É algo de que os jogadores falam com naturalidade ou meio tabu?
Não falamos muito sobre o fim da carreira. É um processo natural, as coisas vão acontecendo com o passar dos anos e foi um pouco também nisso que pensámos quando estávamos no Covilhã: vamos jogar mais uns anos a alto nível, certamente, mas queremos preparar também o futuro, naquilo que queremos vir a fazer. Temos a certeza de que neste meio do futebol, com um curso somos mais habilitados e mais capazes. Depois temos de provar isso na prática, mas não acabamos a carreira sem nada, com um diploma acredito que as oportunidades vão surgir mais facilmente.

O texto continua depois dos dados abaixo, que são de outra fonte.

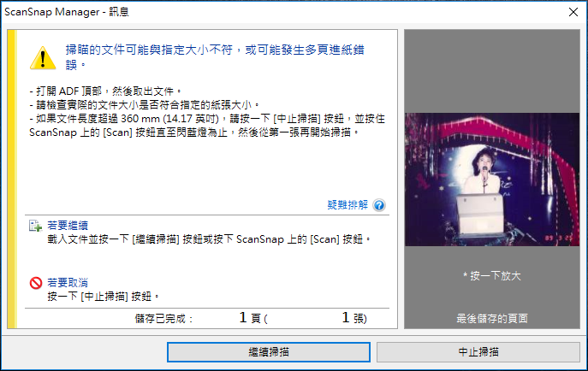Image resolution: width=588 pixels, height=371 pixels.
Task: Click the 若要取消 heading text
Action: coord(68,283)
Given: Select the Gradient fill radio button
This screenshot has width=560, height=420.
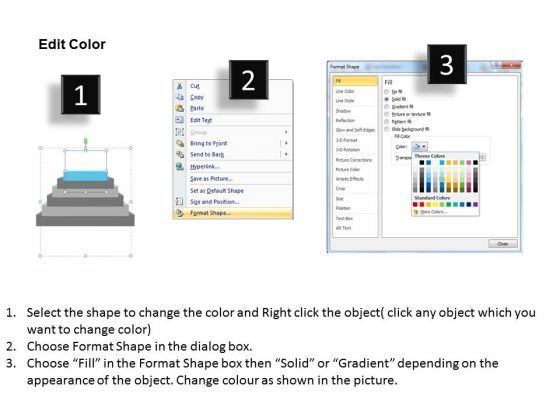Looking at the screenshot, I should [x=386, y=107].
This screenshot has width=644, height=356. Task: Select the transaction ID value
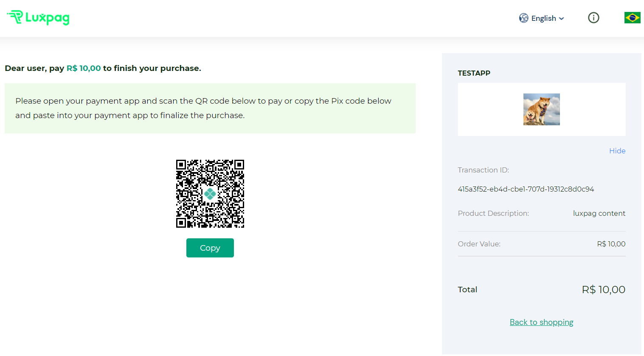click(x=526, y=189)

O futuro, será no futebol?
Acredito perfeitamente que vou continuar ligado ao futebol.

E ainda tens vontade de estudar mais?
Sim, não quero parar por aqui, quero continuar a estudar, ainda não sei bem o quê. Neste momento vou dar um pouco de descanso ao estudo, a seguir logo se vê. Vou seguir a área do treino ou gestão desportiva.

O que pensas da aposta do Sindicato na educação dos jogadores e nas carreiras duais?

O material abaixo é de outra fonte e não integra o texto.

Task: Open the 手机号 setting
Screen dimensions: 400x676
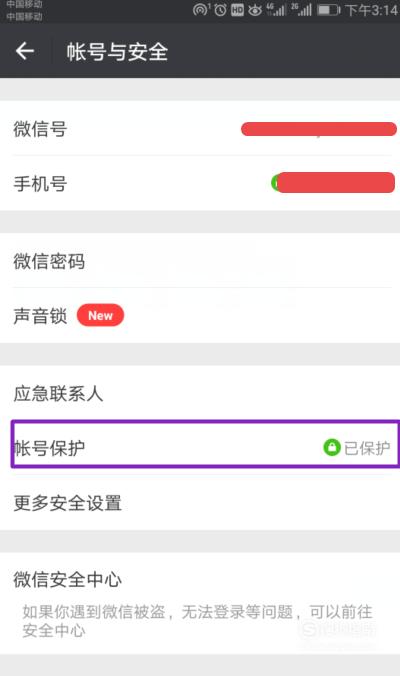Action: tap(200, 183)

Acho que o Sindicato tem feito uma grande aposta naquilo que é a formação dos jogadores e tem investido em passar a mensagem para os jogadores continuarem a estudar e tentarem pensar no futuro. A mentalidade ainda não mudou muito, os jogadores acabam as carreiras sem saber muito bem aquilo que vão fazer e o Sindicato tem feito um trabalho fundamental naquilo que é passar a mensagem e incentivar os atletas, até os mais jovens. Só consegues acabar uma carreira e ter alguma coisa se no início as coisas forem bem alertadas e pensadas. Acho que o Sindicato tem feito um trabalho fundamental e queria agradecer muito por isso. Estamos aqui para pensar também um pouco nos outros e no futuro de todos.